An analysis from the US Get with the guidelines for heart failure (GWTG-HF) registry has found that women and men with heart failure and reduced left ventricular ejection fraction benefit similarly from implantable cardioverter defibrillators (ICDs).
“Despite current guidelines recommending that health care practitioners consider adding these devices to standard heart failure treatments in both women and men, women with heart failure have been less likely to receive defibrillators. These new data reinforce the existing gender-neutral guidelines,” says Emily Zeitler from Duke Clinical Research Institute in Durham, USA, and lead author of the study recently published in Circulation: Heart Failure.
Randomised controlled trials have shown that patients with heart failure live significantly longer if they have an ICD implanted for primary prevention. However, because the trials enrolled relatively few women, whether women benefited from ICDs was still an open question. In the analysis, Zeitler et al comment that “ethical challenges make it unlikely that there will ever be a trial of primary prevention ICDs in women”; however, they add, two meta-analyses have assessed the impact of primary prevention ICDs on survival in women, only one of those demonstrated benefit and some other post-hoc and observational analyses have shown mixed results. Therefore, in this propensity score-matched analysis, the authors sought to examine clinical practice data to compare survival rates among women with heart failure with or without a primary prevention ICD.
Using data submitted to Medicare from 264 US hospitals included in the GWTG-HF registry, the researchers compared survival in 430 heart failure women with reduced left ventricular ejection fraction who received preventive ICDs versus 430 matched women with very similar characteristics but no ICDs.
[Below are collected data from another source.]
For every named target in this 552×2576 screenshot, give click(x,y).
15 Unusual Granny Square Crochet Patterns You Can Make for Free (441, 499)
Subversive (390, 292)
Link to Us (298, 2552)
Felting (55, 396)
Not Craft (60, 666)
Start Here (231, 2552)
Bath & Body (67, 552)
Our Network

Then, the authors compared women with similar matched analyses among 859 men who received an ICD and 859 who did not.
Zeitler et al found that after a median follow-up of 3.4 and three years, respectively, for the propensity-matched groups of women with and without and ICD, the overall risk of mortality was significantly lower in women with the device (40.2%) compared with 48.7% of women without an ICD. They note that a similar survival benefit was observed after a median follow-up of 3.9 and three years, respectively, among the propensity-matched groups of men with an ICD (42.9%) compared with 52.9% of men without it.
The authors also found that, in both men and women with an ICD, the risk of death was more than 20% lower after about three years.
In conclusion, Zeitler et al write: “Both women and men implanted with a primary prevention ICD during or after a heart failure hospitalisation had significantly longer survival than their counterparts who did not receive and ICD, and there were no significant sex-based interactions for the survival benefits associated with ICD placement…These data support current guideline recommendations for the implantation of a primary prevention ICD in eligible women and men with heart failure and reduced left ventricular ejection fraction.”
They also note that although this analysis and others demonstrate a mortality benefit for women from a primary prevention ICD, this benefit must be weighed against potential risks. “This is particularly important for women because complication rates associated with primary prevention ICD implantation tend to be higher than men. Future research is needed to identify ways to reduce complication rates to maximise the net benefit from primary prevention of ICDs in women,” they write.
The Agency for Healthcare Research and Quality funded the study.